**Task description:** Reproduce word for word every line of the entries below, from the line containing "Παιχνίδια (341, 88)" through the final line, and nothing else.
-- Material provided follows --
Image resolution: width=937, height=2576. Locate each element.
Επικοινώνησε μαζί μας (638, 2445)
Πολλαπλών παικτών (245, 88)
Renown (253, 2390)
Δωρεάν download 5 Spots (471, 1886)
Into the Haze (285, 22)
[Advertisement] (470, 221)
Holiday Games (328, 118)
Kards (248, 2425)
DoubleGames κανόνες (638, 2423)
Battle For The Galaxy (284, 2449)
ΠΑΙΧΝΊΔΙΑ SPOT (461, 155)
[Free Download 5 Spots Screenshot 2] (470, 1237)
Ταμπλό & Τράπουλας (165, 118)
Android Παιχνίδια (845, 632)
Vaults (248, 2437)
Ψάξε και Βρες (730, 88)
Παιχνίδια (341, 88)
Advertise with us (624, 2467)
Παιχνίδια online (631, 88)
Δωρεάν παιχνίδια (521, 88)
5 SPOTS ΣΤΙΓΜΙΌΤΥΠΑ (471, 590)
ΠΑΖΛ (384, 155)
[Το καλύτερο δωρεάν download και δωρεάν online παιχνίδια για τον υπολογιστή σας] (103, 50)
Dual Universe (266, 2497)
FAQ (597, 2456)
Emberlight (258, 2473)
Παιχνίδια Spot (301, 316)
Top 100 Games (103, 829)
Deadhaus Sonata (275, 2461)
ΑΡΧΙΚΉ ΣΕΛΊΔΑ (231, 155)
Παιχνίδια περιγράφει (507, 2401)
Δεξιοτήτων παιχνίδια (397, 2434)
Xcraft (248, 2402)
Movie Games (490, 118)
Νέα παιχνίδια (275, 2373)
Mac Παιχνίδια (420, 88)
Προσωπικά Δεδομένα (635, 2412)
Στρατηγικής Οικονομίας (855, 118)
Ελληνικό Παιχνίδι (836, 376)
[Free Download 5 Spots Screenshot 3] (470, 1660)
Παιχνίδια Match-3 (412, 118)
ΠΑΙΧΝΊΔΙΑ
-- Material provided concluded --
**Exercise response:**
Παιχνίδια (341, 88)
Advertise with us (624, 2467)
Παιχνίδια online (631, 88)
Δωρεάν παιχνίδια (521, 88)
5 SPOTS ΣΤΙΓΜΙΌΤΥΠΑ (471, 590)
ΠΑΖΛ (384, 155)
[Το καλύτερο δωρεάν download και δωρεάν online παιχνίδια για τον υπολογιστή σας] (103, 50)
Dual Universe (266, 2497)
FAQ (597, 2456)
Emberlight (258, 2473)
Παιχνίδια Spot (301, 316)
Top 100 Games (103, 829)
Deadhaus Sonata (275, 2461)
ΑΡΧΙΚΉ ΣΕΛΊΔΑ (231, 155)
Παιχνίδια περιγράφει (507, 2401)
Δεξιοτήτων παιχνίδια (397, 2434)
Xcraft (248, 2402)
Movie Games (490, 118)
Νέα παιχνίδια (275, 2373)
Mac Παιχνίδια (420, 88)
Προσωπικά Δεδομένα (635, 2412)
Στρατηγικής Οικονομίας (855, 118)
Ελληνικό Παιχνίδι (836, 376)
[Free Download 5 Spots Screenshot 3] (470, 1660)
Παιχνίδια Match-3 (412, 118)
ΠΑΙΧΝΊΔΙΑ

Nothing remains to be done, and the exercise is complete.